Leto and I got chromatic to actually use github today at OS Bridge. In the process of explaining it to him I drew up the most useful diagram of git you will ever see. It illustrates the five layers (stash, working copy, staging area, local repo, remote repo), how you move changes between them and what layers different invocations of diff act on.
I wish someone had shown me this months ago.
UPDATE: Of course I'm not the first person to think of this. Here's a much cleaner version of what I did from an article about the git workflow.
The preview copy of the O'reilly book on git had some great diagrams as well of how the object model works and the DAG.
What I finally grokked is that the stash is just the NEXT NODE in the DAG before it's been hooked onto the end. All a commit does is set the stash's parent pointer equal to the current branch pointer and set the current branch pointer equal to the stash.

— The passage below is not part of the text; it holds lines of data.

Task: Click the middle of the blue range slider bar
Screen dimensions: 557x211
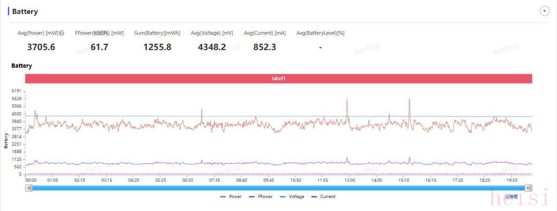Action: pos(278,188)

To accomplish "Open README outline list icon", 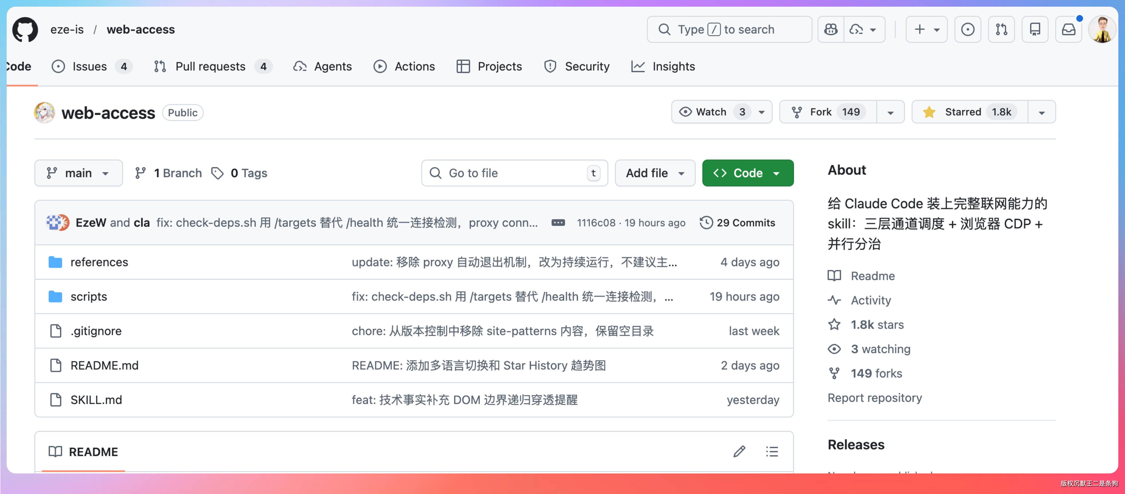I will pyautogui.click(x=772, y=451).
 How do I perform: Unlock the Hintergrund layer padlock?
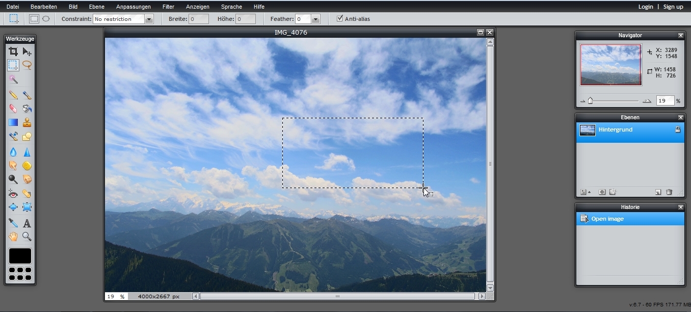tap(677, 130)
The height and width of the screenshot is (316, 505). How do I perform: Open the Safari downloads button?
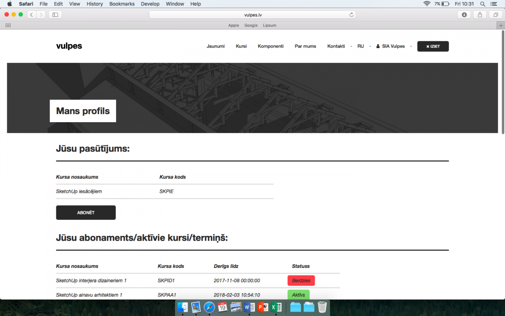coord(464,15)
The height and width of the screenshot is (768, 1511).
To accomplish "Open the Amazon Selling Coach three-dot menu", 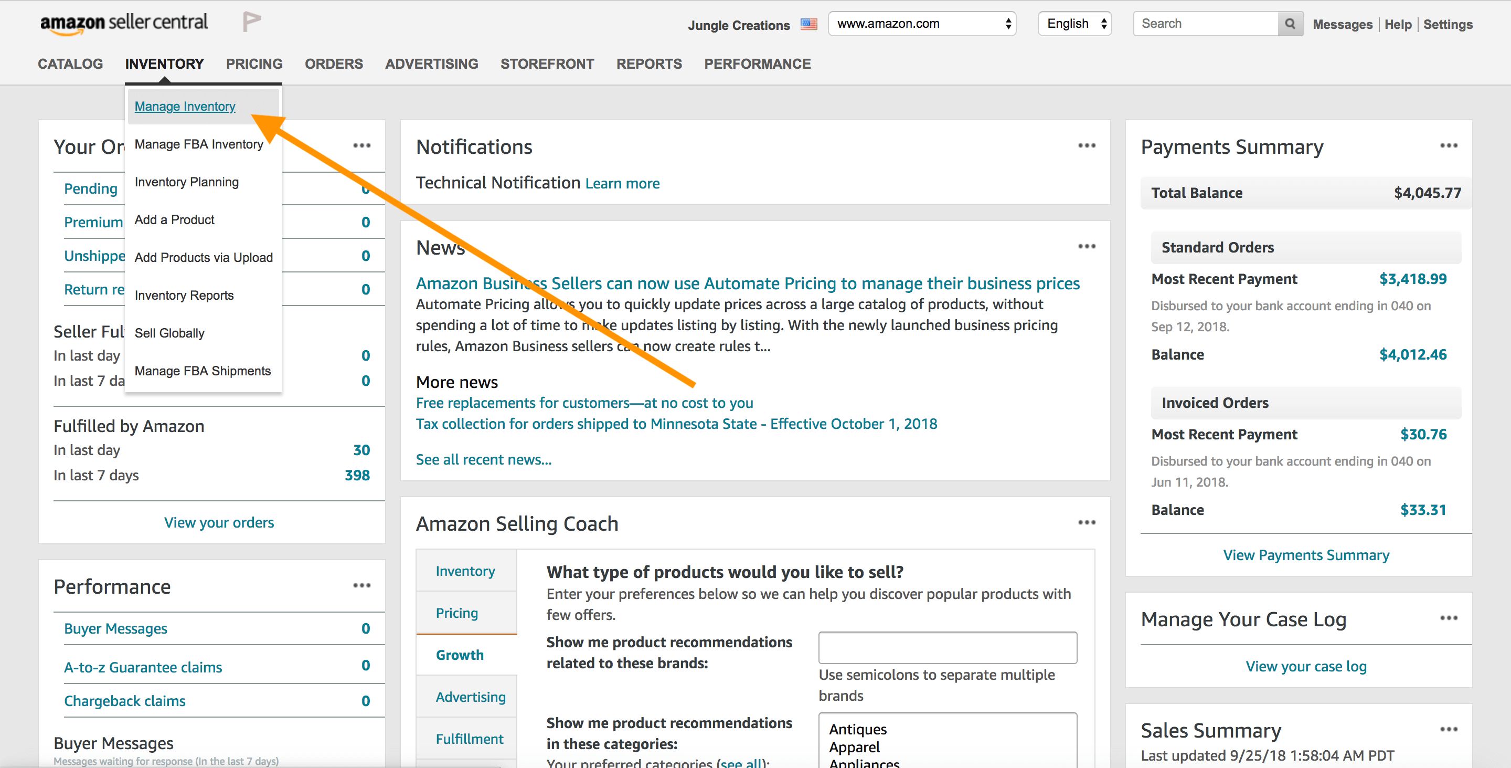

It's not really an "extra layer" -- it's just the next node under construction.
Re:O'reilly book
jand on 2009-06-23T19:16:35
You mean the "cache", not the "stash", right?Re:O'reilly book
dagolden on 2009-06-23T19:34:15
Yes. Cache/index.Re:O'reilly book
jand on 2009-07-05T08:24:48
I only mentioned this because git does have the concept of a stash (`git help stash`), which is distinct from the cache/index; I wasn't just nitpicking on the words.Re:O'reilly book
dagolden on 2009-07-05T10:22:04
No problem. I didn't think you were nitpicking.:-)
Scott Chacon's talk about Git at the Ruby conferences has very pretty diagrams.